Material for the task

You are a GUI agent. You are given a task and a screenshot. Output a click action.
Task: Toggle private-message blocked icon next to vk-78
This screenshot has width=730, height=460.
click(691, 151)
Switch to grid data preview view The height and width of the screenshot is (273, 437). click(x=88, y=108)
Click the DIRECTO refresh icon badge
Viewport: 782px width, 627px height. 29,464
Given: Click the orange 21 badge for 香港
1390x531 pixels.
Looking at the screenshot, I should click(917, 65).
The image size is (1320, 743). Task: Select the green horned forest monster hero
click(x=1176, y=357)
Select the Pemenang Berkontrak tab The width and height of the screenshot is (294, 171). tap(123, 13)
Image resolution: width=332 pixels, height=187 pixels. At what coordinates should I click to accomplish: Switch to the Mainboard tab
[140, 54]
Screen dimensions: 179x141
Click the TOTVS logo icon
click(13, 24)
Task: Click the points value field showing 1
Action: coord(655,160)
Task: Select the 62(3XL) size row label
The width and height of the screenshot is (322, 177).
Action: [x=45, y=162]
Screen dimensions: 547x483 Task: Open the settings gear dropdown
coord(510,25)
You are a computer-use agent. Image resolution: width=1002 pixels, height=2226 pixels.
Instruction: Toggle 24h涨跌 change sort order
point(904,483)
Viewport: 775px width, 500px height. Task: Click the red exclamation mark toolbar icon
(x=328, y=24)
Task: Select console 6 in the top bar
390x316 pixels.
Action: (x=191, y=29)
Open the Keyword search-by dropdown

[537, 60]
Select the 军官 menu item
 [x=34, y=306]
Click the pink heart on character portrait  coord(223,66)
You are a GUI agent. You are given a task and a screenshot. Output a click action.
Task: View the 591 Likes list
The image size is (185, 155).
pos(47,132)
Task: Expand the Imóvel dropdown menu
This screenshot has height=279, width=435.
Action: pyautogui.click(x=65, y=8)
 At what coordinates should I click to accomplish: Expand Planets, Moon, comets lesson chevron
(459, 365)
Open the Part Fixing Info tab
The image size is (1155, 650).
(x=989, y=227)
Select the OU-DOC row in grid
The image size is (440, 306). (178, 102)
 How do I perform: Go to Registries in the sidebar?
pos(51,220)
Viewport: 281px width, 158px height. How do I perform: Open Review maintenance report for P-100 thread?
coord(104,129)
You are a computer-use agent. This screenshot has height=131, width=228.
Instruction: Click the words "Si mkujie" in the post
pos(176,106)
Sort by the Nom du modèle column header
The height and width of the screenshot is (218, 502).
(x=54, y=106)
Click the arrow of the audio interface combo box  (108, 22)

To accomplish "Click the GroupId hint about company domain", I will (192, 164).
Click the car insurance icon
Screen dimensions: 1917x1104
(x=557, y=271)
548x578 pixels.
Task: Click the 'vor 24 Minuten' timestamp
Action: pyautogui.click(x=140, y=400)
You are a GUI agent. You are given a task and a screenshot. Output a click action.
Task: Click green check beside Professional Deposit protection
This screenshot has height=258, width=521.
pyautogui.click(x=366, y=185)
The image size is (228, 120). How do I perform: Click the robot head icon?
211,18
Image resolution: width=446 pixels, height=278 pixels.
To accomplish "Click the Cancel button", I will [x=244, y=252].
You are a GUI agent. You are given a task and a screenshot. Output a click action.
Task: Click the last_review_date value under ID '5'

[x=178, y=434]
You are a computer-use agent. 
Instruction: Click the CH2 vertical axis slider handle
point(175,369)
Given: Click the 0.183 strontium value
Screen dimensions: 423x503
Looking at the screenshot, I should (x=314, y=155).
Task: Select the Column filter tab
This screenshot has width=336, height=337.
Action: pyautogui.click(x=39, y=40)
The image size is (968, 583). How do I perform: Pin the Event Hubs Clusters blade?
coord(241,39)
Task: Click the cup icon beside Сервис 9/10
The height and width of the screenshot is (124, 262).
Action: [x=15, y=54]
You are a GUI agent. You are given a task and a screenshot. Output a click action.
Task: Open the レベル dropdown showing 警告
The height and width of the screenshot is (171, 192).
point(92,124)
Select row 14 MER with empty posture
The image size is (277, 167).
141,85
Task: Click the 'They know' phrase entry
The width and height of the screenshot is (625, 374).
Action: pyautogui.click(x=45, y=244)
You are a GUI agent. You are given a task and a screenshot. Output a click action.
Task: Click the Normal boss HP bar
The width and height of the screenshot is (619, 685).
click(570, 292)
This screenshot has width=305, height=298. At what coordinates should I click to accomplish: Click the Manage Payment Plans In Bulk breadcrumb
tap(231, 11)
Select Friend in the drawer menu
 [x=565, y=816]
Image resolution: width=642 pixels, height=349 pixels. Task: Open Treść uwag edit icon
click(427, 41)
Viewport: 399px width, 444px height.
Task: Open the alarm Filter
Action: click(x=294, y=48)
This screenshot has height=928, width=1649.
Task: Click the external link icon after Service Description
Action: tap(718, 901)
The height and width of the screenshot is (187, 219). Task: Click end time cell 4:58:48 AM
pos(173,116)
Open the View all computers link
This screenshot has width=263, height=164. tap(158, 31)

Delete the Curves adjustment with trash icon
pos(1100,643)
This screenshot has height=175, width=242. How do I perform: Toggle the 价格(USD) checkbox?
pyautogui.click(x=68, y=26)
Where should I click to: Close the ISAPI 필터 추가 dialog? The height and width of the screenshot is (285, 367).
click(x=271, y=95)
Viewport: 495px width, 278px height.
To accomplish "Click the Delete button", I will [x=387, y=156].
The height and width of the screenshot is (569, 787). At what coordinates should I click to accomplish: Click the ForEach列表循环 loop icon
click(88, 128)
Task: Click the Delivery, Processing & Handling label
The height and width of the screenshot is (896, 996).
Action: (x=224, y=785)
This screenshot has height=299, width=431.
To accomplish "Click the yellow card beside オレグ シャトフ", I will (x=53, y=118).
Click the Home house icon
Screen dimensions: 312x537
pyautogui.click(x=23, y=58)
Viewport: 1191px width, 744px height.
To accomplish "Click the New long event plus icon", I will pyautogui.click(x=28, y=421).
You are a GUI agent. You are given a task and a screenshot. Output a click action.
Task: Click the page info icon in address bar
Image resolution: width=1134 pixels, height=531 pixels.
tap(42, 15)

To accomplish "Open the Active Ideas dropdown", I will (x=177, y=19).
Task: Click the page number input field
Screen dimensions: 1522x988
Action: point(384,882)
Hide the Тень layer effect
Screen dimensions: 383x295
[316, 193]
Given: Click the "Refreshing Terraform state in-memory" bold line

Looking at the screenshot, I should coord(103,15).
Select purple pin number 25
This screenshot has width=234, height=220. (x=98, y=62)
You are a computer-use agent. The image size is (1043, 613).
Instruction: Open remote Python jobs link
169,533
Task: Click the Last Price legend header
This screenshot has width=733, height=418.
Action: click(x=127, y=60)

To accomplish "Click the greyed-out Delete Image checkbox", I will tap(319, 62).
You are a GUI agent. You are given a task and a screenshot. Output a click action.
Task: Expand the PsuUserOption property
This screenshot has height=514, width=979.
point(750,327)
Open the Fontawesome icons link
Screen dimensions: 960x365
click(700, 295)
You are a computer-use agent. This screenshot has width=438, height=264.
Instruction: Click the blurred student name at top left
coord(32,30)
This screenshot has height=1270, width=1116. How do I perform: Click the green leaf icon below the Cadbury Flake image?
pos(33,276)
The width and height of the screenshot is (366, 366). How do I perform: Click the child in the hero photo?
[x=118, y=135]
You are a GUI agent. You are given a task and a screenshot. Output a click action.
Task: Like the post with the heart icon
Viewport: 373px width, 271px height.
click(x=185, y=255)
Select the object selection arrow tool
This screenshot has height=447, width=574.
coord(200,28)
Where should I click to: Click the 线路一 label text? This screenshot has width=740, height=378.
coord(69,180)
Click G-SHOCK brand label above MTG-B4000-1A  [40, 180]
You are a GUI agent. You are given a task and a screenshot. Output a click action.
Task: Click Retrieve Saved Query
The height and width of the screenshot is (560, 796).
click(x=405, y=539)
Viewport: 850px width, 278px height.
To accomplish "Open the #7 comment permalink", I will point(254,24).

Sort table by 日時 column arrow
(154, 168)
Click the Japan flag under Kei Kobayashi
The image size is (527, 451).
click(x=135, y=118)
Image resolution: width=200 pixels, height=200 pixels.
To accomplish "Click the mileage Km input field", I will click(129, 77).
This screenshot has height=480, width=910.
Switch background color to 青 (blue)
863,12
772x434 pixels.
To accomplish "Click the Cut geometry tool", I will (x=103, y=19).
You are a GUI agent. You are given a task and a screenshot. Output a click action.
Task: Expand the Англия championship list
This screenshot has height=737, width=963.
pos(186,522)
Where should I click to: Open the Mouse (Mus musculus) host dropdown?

Work instructions
Would you quote everything above from the line containing "Task: Toggle private-message" down to the line containing "Task: Select console 6 in the top bar"? Include both of those lines and nothing else.

Solution to this problem
Task: Toggle private-message blocked icon next to vk-78
This screenshot has width=730, height=460.
click(691, 151)
Switch to grid data preview view The height and width of the screenshot is (273, 437). click(x=88, y=108)
Click the DIRECTO refresh icon badge
Viewport: 782px width, 627px height. 29,464
Given: Click the orange 21 badge for 香港
1390x531 pixels.
Looking at the screenshot, I should click(917, 65).
The image size is (1320, 743). Task: Select the green horned forest monster hero
click(x=1176, y=357)
Select the Pemenang Berkontrak tab The width and height of the screenshot is (294, 171). tap(123, 13)
Image resolution: width=332 pixels, height=187 pixels. At what coordinates should I click to accomplish: Switch to the Mainboard tab
[140, 54]
Screen dimensions: 179x141
Click the TOTVS logo icon
click(13, 24)
Task: Click the points value field showing 1
Action: coord(655,160)
Task: Select the 62(3XL) size row label
The width and height of the screenshot is (322, 177).
Action: [x=45, y=162]
Screen dimensions: 547x483 Task: Open the settings gear dropdown
coord(510,25)
You are a computer-use agent. Image resolution: width=1002 pixels, height=2226 pixels.
Instruction: Toggle 24h涨跌 change sort order
point(904,483)
Viewport: 775px width, 500px height. Task: Click the red exclamation mark toolbar icon
(x=328, y=24)
Task: Select console 6 in the top bar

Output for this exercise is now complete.